EXERCISE >>
Go to the line that includes "Task: Clear all" and retype it, then every line after it to the end of the data, adding nothing.

Pixel coordinate grounding data
***

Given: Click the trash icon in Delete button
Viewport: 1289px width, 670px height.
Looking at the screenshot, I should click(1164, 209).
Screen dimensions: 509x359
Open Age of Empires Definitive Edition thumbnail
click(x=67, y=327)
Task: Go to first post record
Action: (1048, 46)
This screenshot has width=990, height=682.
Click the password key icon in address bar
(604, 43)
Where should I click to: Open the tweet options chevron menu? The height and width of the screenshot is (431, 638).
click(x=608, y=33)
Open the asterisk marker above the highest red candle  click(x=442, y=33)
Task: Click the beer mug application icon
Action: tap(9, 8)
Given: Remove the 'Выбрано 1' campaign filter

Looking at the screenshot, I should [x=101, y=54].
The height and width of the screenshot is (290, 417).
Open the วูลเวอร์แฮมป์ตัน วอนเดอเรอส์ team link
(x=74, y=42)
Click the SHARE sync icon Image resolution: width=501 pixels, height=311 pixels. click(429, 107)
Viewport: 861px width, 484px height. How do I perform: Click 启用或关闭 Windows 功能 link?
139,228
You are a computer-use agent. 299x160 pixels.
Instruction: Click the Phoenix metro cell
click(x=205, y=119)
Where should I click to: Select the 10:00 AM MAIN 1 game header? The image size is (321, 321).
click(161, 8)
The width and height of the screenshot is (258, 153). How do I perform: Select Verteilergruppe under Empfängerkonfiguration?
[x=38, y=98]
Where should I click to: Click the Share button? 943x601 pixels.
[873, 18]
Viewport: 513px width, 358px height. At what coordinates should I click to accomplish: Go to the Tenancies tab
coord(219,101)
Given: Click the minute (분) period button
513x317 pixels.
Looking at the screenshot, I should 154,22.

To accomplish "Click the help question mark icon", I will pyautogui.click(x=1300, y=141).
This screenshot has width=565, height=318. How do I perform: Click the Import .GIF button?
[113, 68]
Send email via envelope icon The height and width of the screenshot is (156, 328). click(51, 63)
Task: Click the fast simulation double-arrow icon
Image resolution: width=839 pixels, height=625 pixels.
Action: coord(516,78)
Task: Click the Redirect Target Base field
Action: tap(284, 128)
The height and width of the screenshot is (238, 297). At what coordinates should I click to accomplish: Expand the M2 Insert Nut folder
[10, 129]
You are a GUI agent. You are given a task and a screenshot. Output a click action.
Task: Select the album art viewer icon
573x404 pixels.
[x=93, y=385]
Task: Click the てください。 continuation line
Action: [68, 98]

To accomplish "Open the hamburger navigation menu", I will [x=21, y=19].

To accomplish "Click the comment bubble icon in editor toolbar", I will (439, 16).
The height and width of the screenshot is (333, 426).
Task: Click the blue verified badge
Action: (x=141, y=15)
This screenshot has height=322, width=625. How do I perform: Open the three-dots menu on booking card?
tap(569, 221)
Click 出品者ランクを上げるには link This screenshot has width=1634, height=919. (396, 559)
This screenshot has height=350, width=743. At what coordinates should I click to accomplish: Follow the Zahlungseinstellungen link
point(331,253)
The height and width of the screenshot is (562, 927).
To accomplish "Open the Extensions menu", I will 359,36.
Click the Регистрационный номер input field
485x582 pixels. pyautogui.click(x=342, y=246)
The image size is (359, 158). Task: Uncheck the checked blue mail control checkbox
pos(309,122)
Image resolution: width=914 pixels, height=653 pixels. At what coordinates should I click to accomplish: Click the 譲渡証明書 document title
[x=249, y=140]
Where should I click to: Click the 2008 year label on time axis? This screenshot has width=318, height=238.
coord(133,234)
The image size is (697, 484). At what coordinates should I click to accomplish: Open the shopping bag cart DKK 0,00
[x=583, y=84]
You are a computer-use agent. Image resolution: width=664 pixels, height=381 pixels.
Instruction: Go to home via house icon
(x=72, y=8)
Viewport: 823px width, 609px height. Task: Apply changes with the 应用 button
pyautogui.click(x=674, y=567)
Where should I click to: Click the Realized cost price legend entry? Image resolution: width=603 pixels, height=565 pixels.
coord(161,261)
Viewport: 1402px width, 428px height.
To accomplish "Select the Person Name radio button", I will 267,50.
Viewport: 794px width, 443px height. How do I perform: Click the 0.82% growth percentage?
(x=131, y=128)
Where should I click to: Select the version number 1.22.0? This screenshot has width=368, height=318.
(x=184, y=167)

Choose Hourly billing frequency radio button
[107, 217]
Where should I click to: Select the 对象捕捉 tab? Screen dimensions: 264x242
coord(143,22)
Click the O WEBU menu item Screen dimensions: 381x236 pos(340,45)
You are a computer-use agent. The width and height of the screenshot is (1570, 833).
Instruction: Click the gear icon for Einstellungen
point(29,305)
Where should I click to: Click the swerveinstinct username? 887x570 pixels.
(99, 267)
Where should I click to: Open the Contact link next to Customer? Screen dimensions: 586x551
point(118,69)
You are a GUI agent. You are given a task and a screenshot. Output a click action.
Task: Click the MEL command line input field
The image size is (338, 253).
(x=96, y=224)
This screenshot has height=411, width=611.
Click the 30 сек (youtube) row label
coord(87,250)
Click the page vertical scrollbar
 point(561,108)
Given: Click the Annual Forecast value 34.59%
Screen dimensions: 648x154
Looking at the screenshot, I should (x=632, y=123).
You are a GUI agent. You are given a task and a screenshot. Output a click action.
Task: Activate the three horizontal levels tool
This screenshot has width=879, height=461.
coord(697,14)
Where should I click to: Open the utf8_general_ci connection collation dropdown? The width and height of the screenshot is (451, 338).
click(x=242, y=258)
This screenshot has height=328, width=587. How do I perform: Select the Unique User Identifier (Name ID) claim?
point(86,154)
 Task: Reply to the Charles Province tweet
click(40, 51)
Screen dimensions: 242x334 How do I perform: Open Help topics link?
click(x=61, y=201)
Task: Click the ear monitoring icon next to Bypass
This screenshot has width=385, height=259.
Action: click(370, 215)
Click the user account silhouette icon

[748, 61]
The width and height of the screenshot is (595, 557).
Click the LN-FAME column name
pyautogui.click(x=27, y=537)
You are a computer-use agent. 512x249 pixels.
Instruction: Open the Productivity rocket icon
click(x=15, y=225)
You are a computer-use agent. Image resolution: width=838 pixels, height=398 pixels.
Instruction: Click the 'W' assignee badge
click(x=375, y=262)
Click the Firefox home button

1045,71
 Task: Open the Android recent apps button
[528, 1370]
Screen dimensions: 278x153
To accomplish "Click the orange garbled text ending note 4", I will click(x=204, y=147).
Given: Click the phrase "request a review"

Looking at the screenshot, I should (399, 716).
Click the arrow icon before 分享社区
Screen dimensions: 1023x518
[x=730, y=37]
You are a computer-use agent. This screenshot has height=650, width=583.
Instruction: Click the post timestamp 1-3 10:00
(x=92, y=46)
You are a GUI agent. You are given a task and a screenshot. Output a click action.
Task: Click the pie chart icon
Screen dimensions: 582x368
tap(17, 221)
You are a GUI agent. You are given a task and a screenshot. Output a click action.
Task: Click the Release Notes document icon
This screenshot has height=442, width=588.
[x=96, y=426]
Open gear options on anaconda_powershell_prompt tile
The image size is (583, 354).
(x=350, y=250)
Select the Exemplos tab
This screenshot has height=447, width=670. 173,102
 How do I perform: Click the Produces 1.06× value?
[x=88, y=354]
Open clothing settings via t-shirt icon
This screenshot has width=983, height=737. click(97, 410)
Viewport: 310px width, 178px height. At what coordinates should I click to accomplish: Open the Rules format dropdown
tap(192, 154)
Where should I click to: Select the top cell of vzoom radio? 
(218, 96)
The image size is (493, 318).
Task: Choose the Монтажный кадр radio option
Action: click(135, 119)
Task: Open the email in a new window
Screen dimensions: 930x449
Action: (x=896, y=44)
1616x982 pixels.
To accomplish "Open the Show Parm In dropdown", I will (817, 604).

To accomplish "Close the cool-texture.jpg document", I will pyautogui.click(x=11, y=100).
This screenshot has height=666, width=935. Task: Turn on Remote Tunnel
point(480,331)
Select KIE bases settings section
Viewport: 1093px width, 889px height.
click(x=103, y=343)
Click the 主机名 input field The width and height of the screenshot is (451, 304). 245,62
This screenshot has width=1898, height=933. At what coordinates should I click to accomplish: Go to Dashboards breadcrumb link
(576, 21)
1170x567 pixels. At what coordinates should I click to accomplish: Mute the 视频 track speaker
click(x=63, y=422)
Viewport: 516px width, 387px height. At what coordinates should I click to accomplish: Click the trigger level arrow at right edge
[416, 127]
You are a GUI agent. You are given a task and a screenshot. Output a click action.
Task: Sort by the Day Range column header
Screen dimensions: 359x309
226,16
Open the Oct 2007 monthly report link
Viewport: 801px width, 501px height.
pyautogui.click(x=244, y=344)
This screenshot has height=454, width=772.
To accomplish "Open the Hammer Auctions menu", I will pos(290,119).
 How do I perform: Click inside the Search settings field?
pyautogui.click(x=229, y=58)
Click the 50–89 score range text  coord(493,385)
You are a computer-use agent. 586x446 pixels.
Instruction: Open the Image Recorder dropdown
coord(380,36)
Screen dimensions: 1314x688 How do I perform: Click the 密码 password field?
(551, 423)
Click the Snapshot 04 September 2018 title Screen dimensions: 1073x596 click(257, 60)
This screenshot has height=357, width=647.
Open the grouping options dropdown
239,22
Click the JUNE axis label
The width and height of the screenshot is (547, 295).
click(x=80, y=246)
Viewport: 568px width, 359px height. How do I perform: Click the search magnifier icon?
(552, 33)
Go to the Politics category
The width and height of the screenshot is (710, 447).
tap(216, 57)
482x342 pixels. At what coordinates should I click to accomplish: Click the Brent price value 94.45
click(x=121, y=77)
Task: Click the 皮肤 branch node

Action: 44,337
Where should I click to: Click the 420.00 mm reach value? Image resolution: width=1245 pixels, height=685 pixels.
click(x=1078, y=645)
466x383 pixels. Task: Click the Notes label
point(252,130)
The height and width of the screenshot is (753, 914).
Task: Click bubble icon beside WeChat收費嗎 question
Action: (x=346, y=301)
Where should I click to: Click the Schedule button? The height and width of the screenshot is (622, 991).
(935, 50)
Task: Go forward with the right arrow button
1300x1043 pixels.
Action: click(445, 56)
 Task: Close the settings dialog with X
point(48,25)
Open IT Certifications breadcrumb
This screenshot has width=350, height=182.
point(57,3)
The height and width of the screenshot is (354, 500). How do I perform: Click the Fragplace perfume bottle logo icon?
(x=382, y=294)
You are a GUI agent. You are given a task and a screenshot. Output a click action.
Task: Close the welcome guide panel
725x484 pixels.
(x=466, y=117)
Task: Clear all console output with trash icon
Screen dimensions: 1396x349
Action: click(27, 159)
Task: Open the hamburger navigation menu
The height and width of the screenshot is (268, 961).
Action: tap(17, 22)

***

SOLUTION TO THE EXERCISE >>
Task: Clear all console output with trash icon
Screen dimensions: 1396x349
Action: click(27, 159)
Task: Open the hamburger navigation menu
The height and width of the screenshot is (268, 961).
Action: tap(17, 22)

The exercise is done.